As he turned over the pages of the Journal, the top of his mind sifted and sorted the mishmash of Serbian demands for independence from Austria, Russian demands for justice in the Serbian cause, another massacre of Armenians by the new Turkish government, plots by the Sultan to regain his power, and the Kaiser’s pursuit of ever faster battleships and ever more powerful artillery, while some other part of his thoughts seemed to see through those reports to the uses the Austrian Emperor—or the Czar or the Kaiser, for that matter—would have for a vampire.
In any direction he looked, the possibilities were terrifying.
Europe skated the rim of cataclysm, that much he knew. The German Kaiser was praying, literally and publicly, for an excuse to use his armies; the French were burning with pride, rage, and the old wounds of the Alsace. The Empire of Austria was trying to hold on to its Slavic minorities, while the Russians trumpeted their intention of backing up those minorities’ “pan-Slav” rights. Asher had seen firsthand the weapons everyone was rushing to buy, the railway lines being constructed to carry men to battles, and in Africa he’d already seen what those weapons could do.
Would men who contemplated sending other men into machine-gun fire—or contemplated turning machine guns on soldiers with only rifles in their hands—shrink from handing over a political prisoner or two per week to someone who could slip into consulates, workshops, departments of navy and army utterly unseen?
He turned the page and, for a moment, saw their faces again in the dark of his mind. The coarse and powerful Grippen. Ysidro’s enigmatic disdain. Bully Joe Davies. The beautiful Celeste.
The Earl of Ernchester.
Why Ernchester? he wondered again.
The weakest of them, strangely fragile, Grippen’s fledgling and slave to the domination of the master vampire’s mind. Did Grippen know the little nobleman had left London? Had made a pact with a foreign power? Had Grippen been approached first and refused?
No vampire, Elysee de Montadour had said, the gaslight gleaming queerly in her green eyes, will do that which endangers other vampires by giving away their haunts, their habits, or the very fact of their existence to humankind. A handsome woman, with nodding ostrich plumes in her hair, her green-black silk gown as stylish as if she had not been born in an era of panniers and three-foot coiffures. He remembered the cold strength of her hands, clawlike nails ripping open the veins in his arm to drink.

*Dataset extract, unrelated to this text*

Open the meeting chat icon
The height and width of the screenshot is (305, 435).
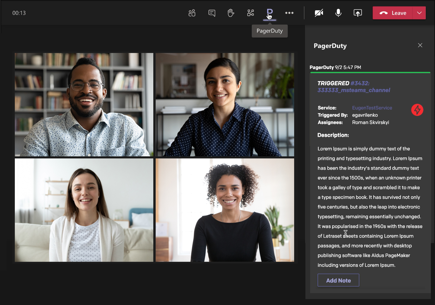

Why didn’t Karolyi contact Elysee? he wondered. Or the Vienna vampires? Surely in that city, as in all cities where there were poor upon which to feed, one could find the hunters of the night.
He turned over the leaves of the newspaper, searching for mention of an insignificant laborer’s body, found drained of blood on the boat-train. There was none.
“Dr. Asher?”
He’d been aware of the tall young man entering the restaurant, heading in the direction of his table; he’d identified his tailoring and his smooth, heavy-jawed face as English. The young man held out his hand, regarded Asher with frank brown eyes under an overhanging forelock of wheat-colored hair.
“I’m Edmund Cramer.”
“Ah.” Asher took the boy’s hand, gloved in sturdy York tan, in his own. “He whose absence from Records will imperil the defense of the realm against the French.”